Vie 22 febrero 2008
Microsoft y el camino de la apertura de código
Supongo que todo el mundo habrá oído hablar a estas alturas de la noticia de que Microsoft abrirá parte de su código a terceros.
Esta declaración no pretende convertir a Microsoft en una empresa Open Source, pues en ningún momento se habla de cambios de licencias ni de apertura total, sino que afirman que abrirán las partes que permitan relacionar software de terceros a sus propios programas.

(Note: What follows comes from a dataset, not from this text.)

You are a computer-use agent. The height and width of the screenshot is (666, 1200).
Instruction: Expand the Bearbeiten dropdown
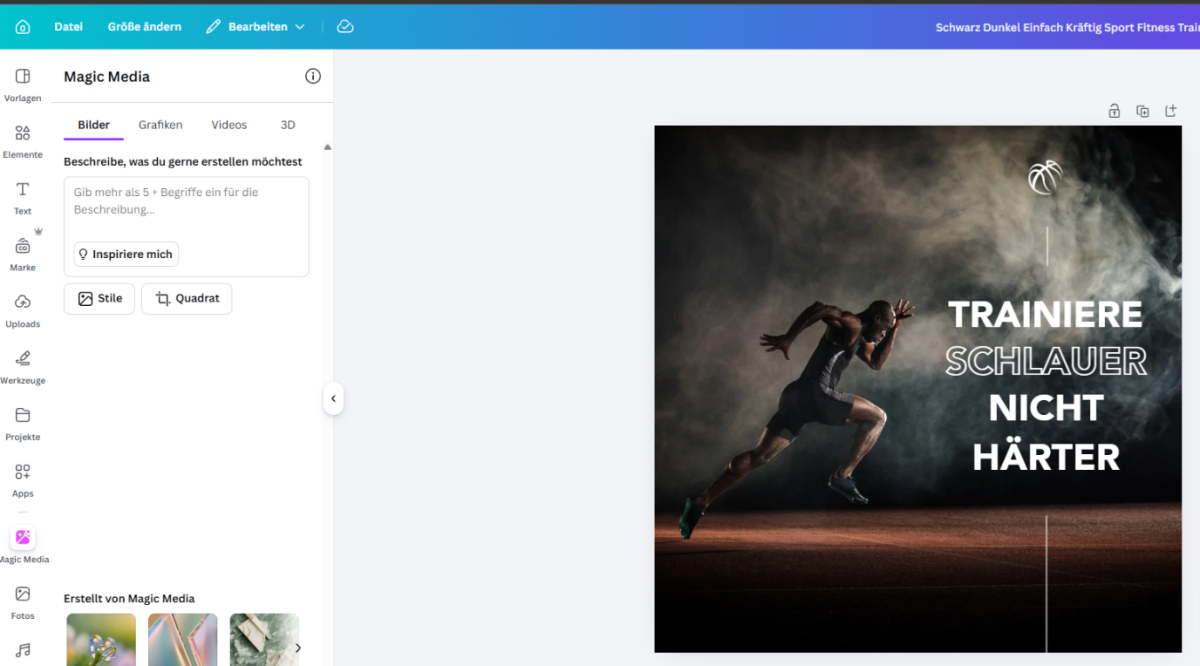click(255, 27)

Estamos hablando, sobre todo, de Office, Exchange, SQL Server, Windows Vista, Windows 2008… En principio la buena noticia es que se trata de API (programas y utilidades para actuar sobre estos programas) con licencia gratuita.

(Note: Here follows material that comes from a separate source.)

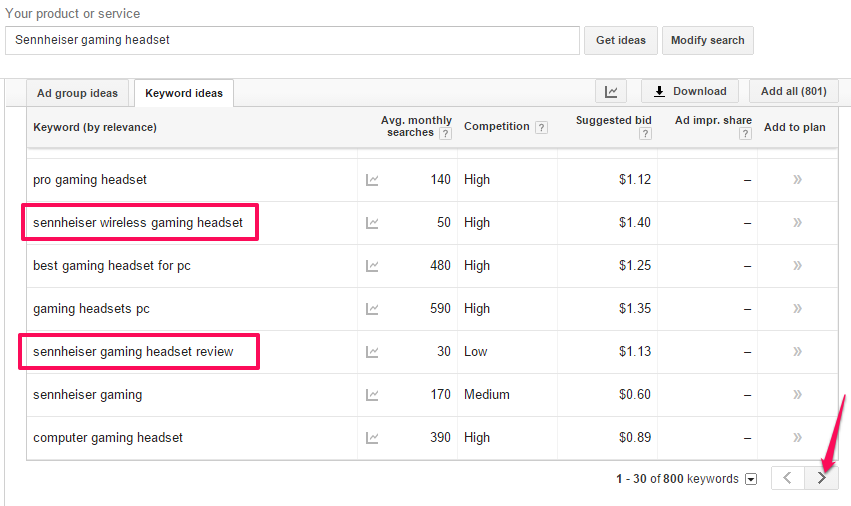Add best gaming headset for pc to plan
Screen dimensions: 851x506
click(797, 266)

La primera reacción es de sorpresa, nadie esperaba, con Steve Ballmer al frente de Microsoft, una apertura tal, pero si paramos unos minutos a pensarlo se trata de una medida casi inevitable.
Antes de nada debemos recordar la postura de la Unión Europea, que le exige la apertura de sus licencias y el respeto de los estándares, además de simplificar el acceso de terceros a su sistema operativo. Cumplir estos requisitos le supondría a Microsoft abrir parte de su código a las empresas europeas, pero en un mundo comunicado esto tardaría milésimas de segundo en estar disponible para todo el mundo.
Microsoft se encuentra aquí en una disyuntiva ¿cumplir el requisito y seguir vendiendo o negarse y aceptar la sanción o perder su segundo mercado mundial? La lógica parece recomendar la primera opción, y aquí se abre una nueva decisión ¿abrir lo imprescindible por cumplir o planteárselo como una estrategia? Y aquí es cuando Microsoft nos sorprende y aparentemente, porque aun tiene que demostrar que son más que palabras, opta por la segunda opción.
Y creo que es uno de los cambios más importantes en la compañía y que más repercusión puede tener en el mundo de la informática actual.
Hay que entender, en primer lugar, que el escenario con el que se enfrenta Microsft es muy distinto que el de hace unos años, pongamos 5 años como ejemplo. En aquella época Windows reinaba, pero aún en los entornos empresariales parecía que Linux dominaría los servidores relacionados con Internet, tanto servidores de páginas web como de correo. Windows 2003 ha sido un éxito rotundo para la empresa de Redmond y ha hecho que muchas empresas de todos los tamaños hayan confiado en él y crecido a su lado, la integración con su base de datos SQL Server y con el correo Exchange lo ha hecho crecer y a día de hoy en el entorno empresarial tiene mayor penetración que la esperaba hace unos años.
En segundo lugar, en el entorno doméstico, Microsoft sigue dominando el sector, pero con deserciones provocadas por Windows Vista y con un negocio que no esperaba perder: Internet. En Internet es precisamente donde las API abiertas, los “hágaselo usted mismo”, los “relacione sus aplicaciones” están haciéndoles perder su cuota de mercado. Google, Yahoo, … han entendido mejor el negocio, han ofertado soluciones y han dado herramientas públicas para que los desarrolladores mejoren esos productos o los adapten a donde a ellos no se les ocurriría llevarlo. Y ese éxito ha desembocado en éxitos asombrosos de desarrollo, de público y de crecimiento. El intento de compra de Yahoo por parte de Microsoft va en esa dirección.
Microsoft abre parte de su código porque en el mercado empresarial le interesa que su crecimiento aumente más aún, que cualquier desarrollador prefiera relacionar el Exchange con su software de gestión antes que desarrollar un módulo independiente de agenda, que todos valoren que es más barato usar esos plugins y aprovecharse del sistema operativo, el correo, las bases de datos y la ofimática de Microsoft. Es una estrategia que la está yendo muy bien a las grandes: Oracle, Sun, IBM…
Y en el entorno doméstico pretende competir con el entorno Internet simplificando a los desarrolladores el desarrollo de aplicaciones novedosas sobre sus programas. De hecho han declarado que no perseguirán las soluciones Open Source que saquen al mercado nuevos desarrollos siempre que sea sin ánimo de lucro. Ya no es un tema implícito, sino una declaración abierta.
Se trata de una estrategia coherente con la compra de Yahoo, un giro en la única dirección posible tanto legalmente como en crecimiento. El mercado lo tienen copado con sus productos, la única forma de crecer es que otros tiren de ellos y conseguir una mejor posición en Internet. Y en esa dirección están remando.
Queda por ver cumplidas sus promesas. Pero es un paso que, pese a los recientes rumores, pocos se esperaban.